◆ Exercise description: Everything from the line that holds "Given: Click the Netflix bookmark icon" through the end of the records below is to be transcribed exactly, except the pictures.

◆ Input records:
----

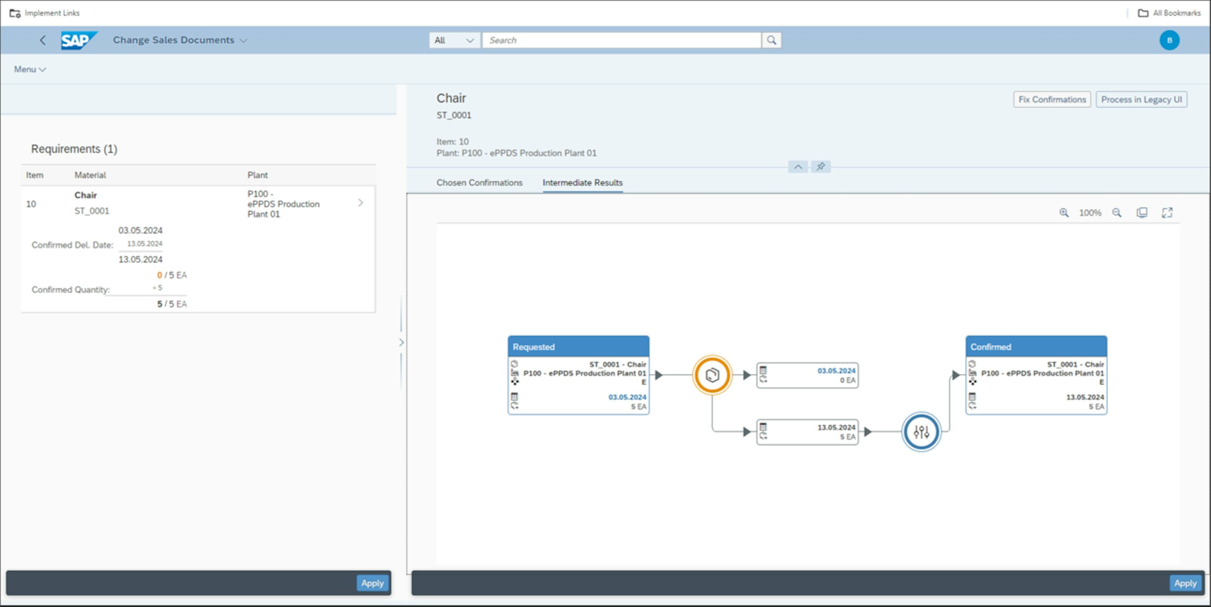1211x607 pixels.
Task: Open the Menu dropdown
Action: coord(30,69)
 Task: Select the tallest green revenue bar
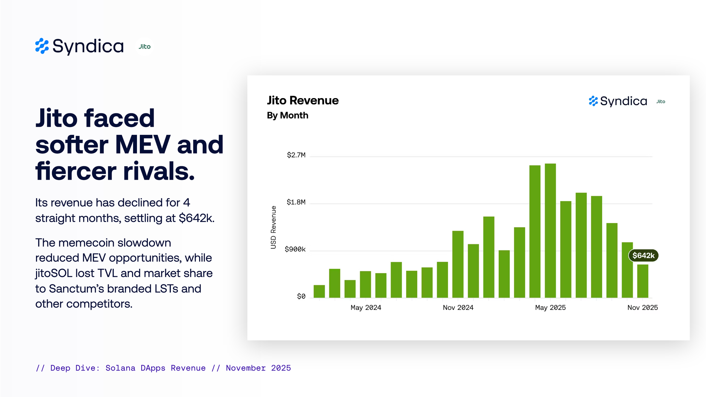coord(550,231)
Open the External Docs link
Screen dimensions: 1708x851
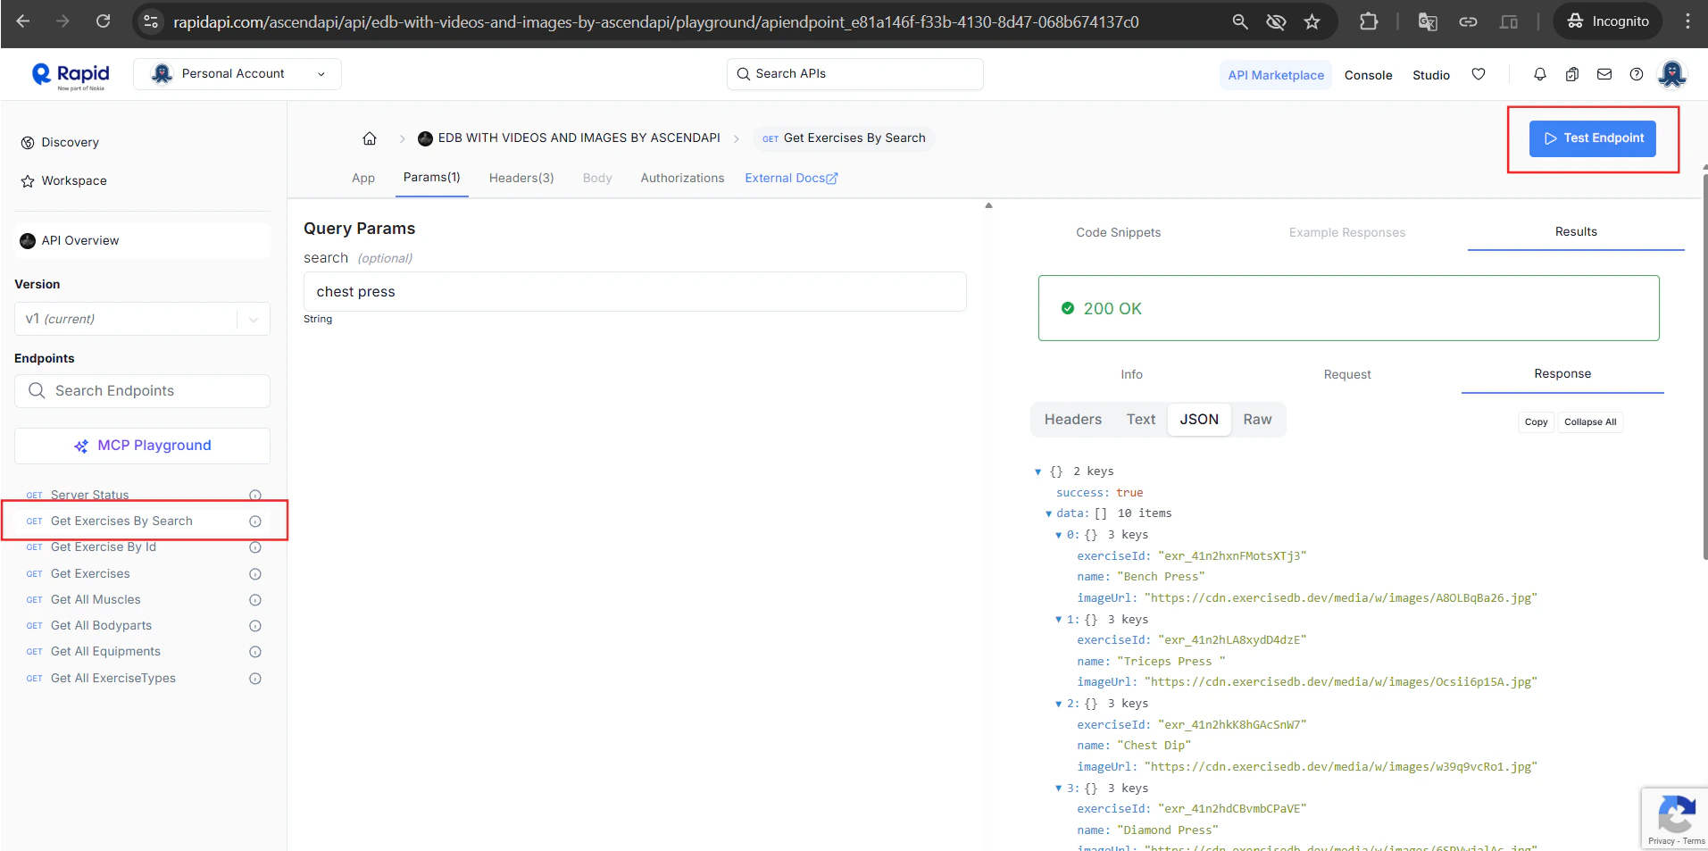point(791,178)

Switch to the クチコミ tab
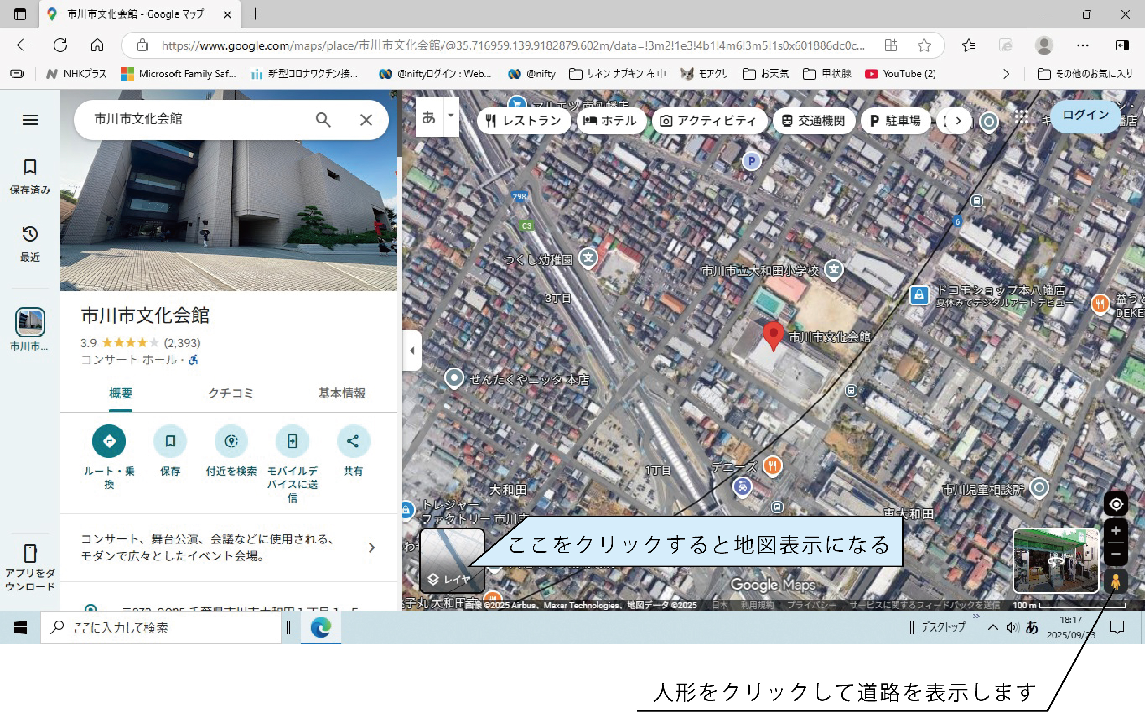pyautogui.click(x=231, y=393)
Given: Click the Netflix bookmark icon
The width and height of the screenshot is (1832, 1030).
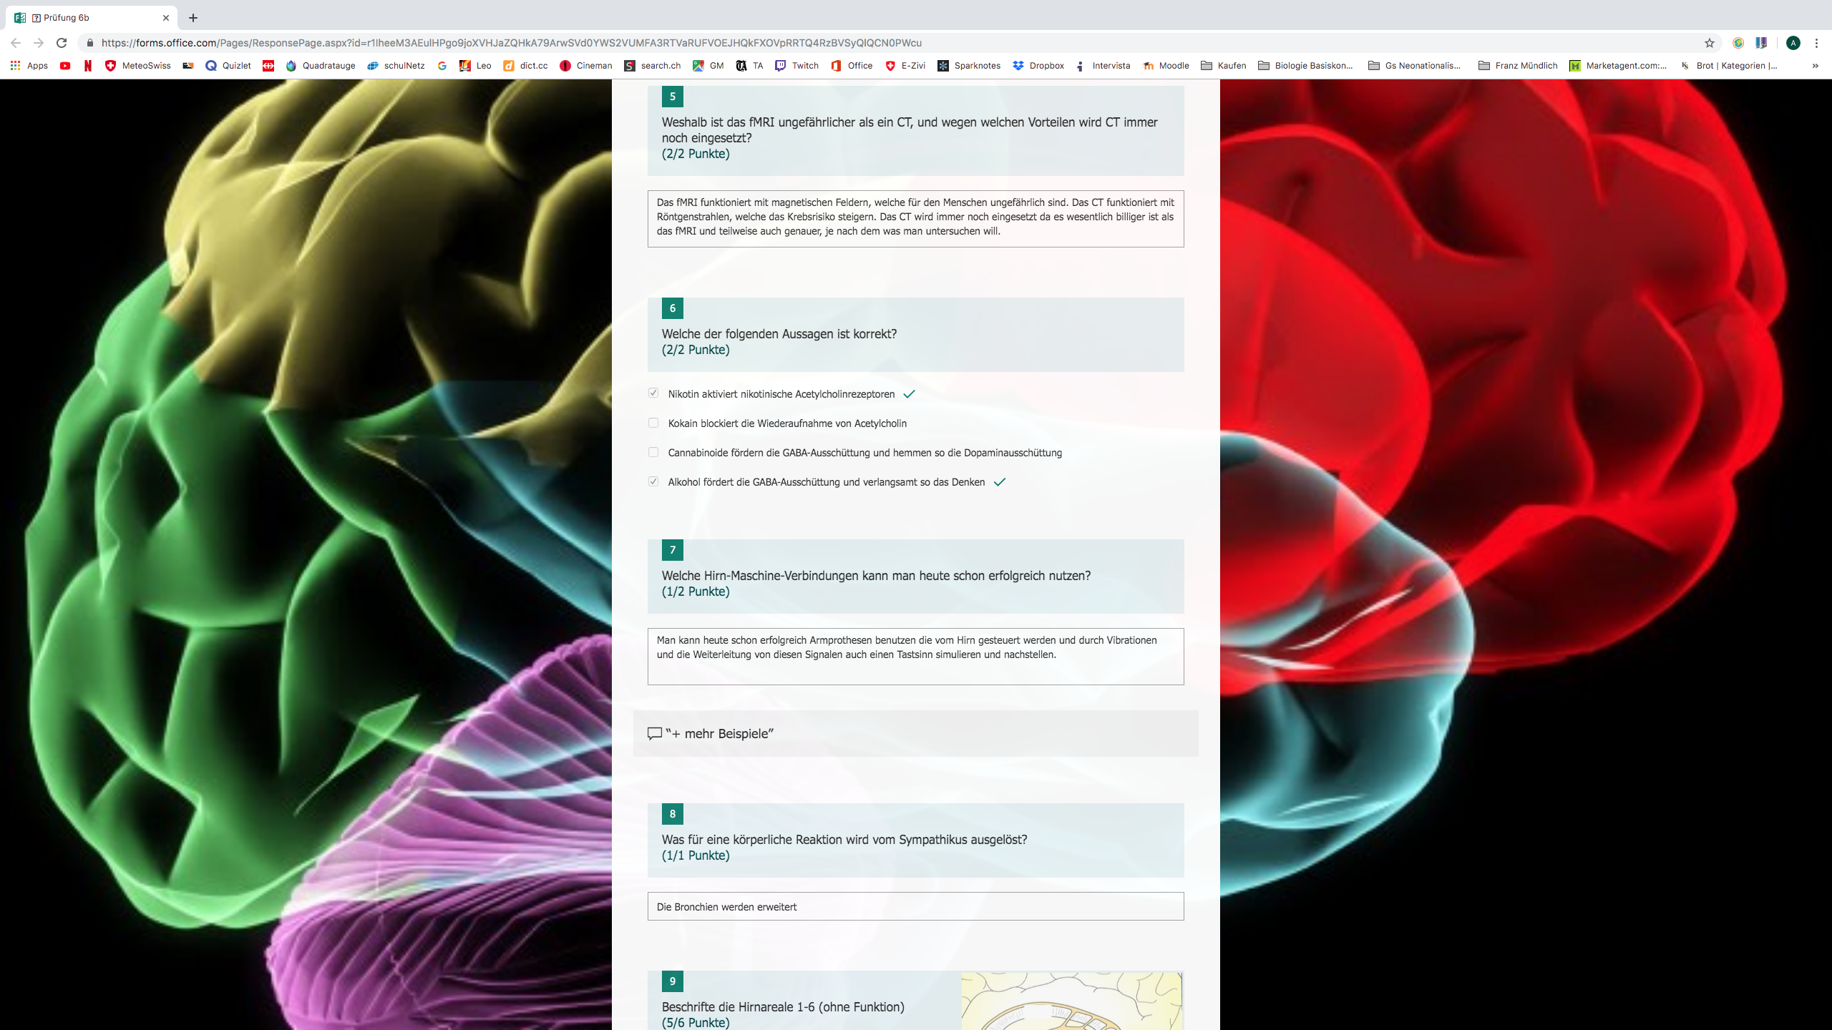Looking at the screenshot, I should point(87,66).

----

◆ Output for this exercise:
Given: Click the Netflix bookmark icon
The width and height of the screenshot is (1832, 1030).
Looking at the screenshot, I should point(87,66).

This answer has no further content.